● EXERCISE REQUIREMENTS:
1) List every geographic place or region named in the climate economics excerpt below.
2) Answer these questions from the climate economics excerpt below.
(a) What position does Dr. David Abler hold?
(b) Besides changes in climate, what does Abler say will also vary?
(c) On a continental scale, what would offset the loss of productivity in the U.S. plains?
3) Return the portion of the climate economics excerpt below word for word, starting with "Many important decisions" and going on through "for the future.".

● EXCERPT PROVIDED:

=====

Philadelphia, Pa. -- Economists must look at the regional, not just the national or global picture, when assessing the effects of global climate change on the economy, according to Penn State economists.
"Changes in climate will vary significantly by region," says Dr. David Abler, associate professor of agricultural economics. "Adaptation and mitigation possibilities will also vary."
Many important decisions will be made at a local or regional level. he notes, and specific attributes of local economies will be key in understanding the situation and planning for the future.
"If, for example, North America warms, the northern United States and Canada could become more productive grain producers than the traditional U.S. grain belt, but only a regional assessment would show this," says Abler. "On a continental scale, the loss of productivity in the U.S. plains would be offset by the increase in productivity further north."

=====

● SUPPLIED DATA:
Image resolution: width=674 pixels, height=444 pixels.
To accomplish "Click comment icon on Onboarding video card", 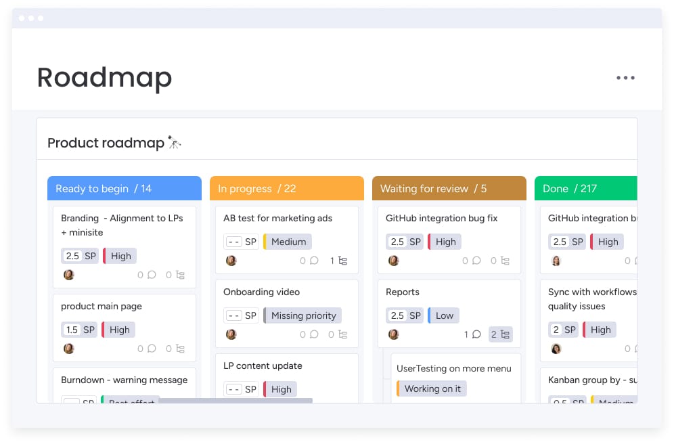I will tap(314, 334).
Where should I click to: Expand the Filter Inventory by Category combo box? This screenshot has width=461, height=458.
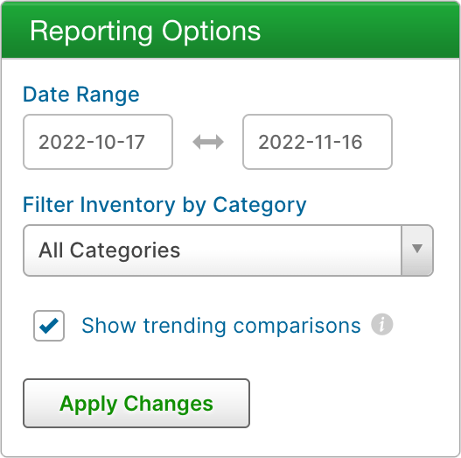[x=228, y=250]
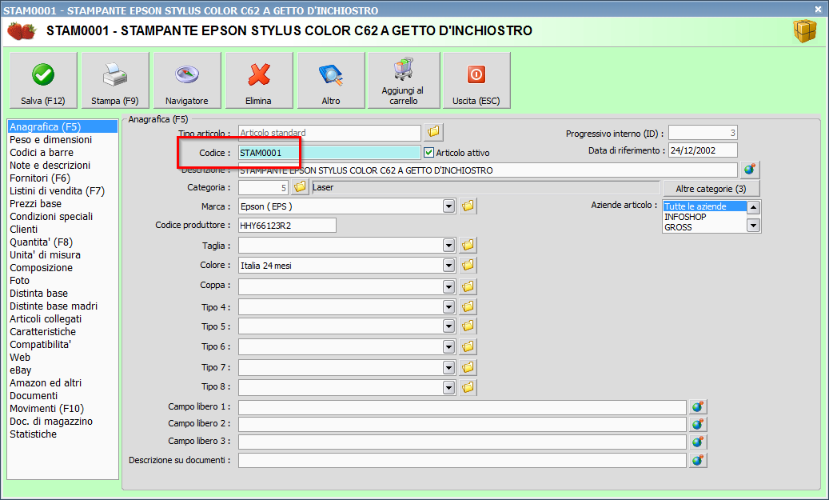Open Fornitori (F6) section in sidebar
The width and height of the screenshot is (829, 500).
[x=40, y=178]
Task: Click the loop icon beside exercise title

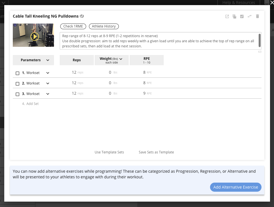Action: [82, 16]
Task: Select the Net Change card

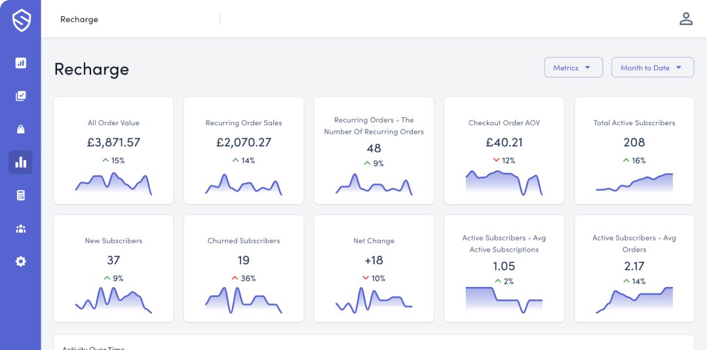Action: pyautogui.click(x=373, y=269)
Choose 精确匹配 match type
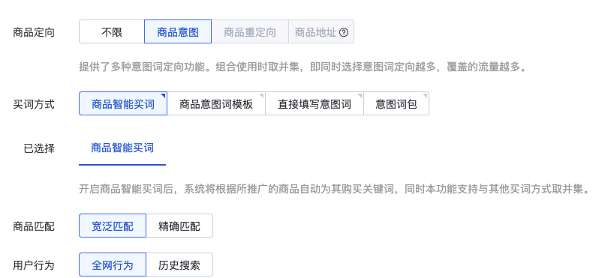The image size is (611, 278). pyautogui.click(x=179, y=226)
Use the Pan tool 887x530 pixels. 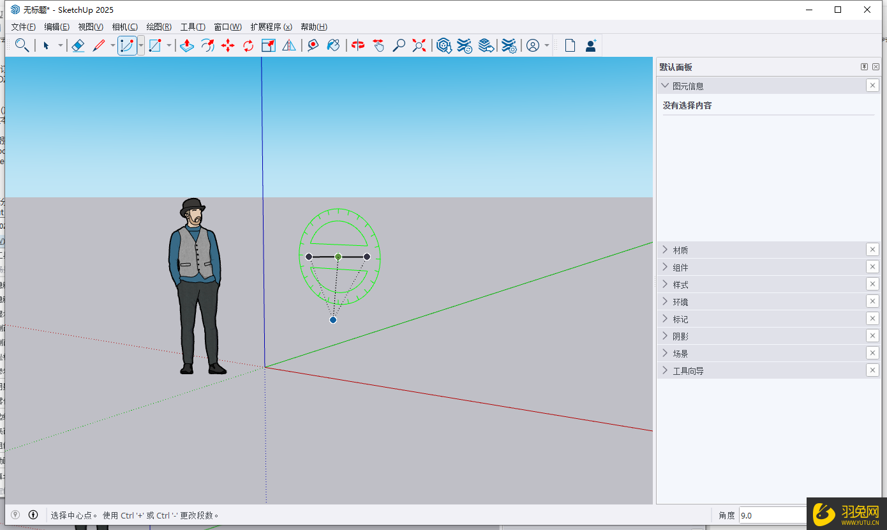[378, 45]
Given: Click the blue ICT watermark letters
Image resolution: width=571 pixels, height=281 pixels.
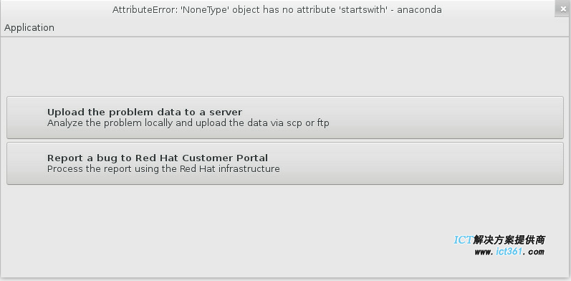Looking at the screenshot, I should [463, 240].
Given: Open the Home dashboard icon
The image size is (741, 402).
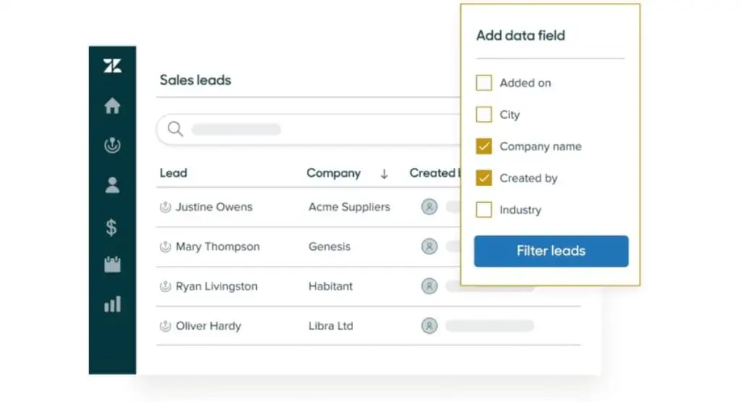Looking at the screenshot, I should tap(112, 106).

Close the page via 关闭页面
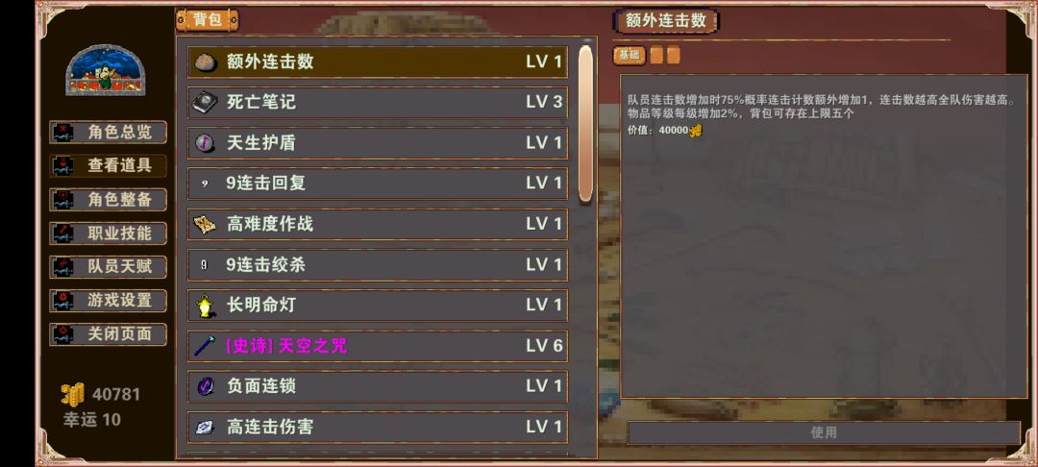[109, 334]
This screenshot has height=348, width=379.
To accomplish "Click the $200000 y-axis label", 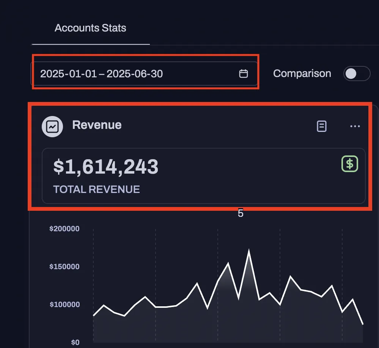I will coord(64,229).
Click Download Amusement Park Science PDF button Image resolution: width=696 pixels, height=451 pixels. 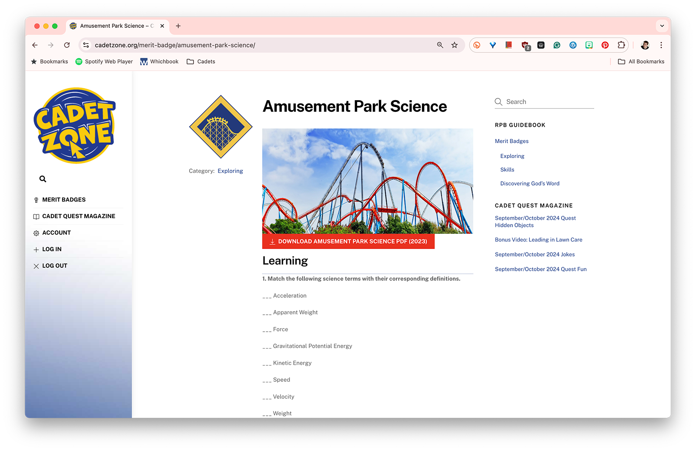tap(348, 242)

=====

● ANSWERS FOR THIS EXERCISE:
1) Philadelphia, Pa.; North America; the northern United States; Canada; the traditional U.S. grain belt; the U.S. plains

2)
(a) Associate professor of agricultural economics.
(b) Adaptation and mitigation possibilities.
(c) The increase in productivity further north.

3)
Many important decisions will be made at a local or regional level. he notes, and specific attributes of local economies will be key in understanding the situation and planning for the future.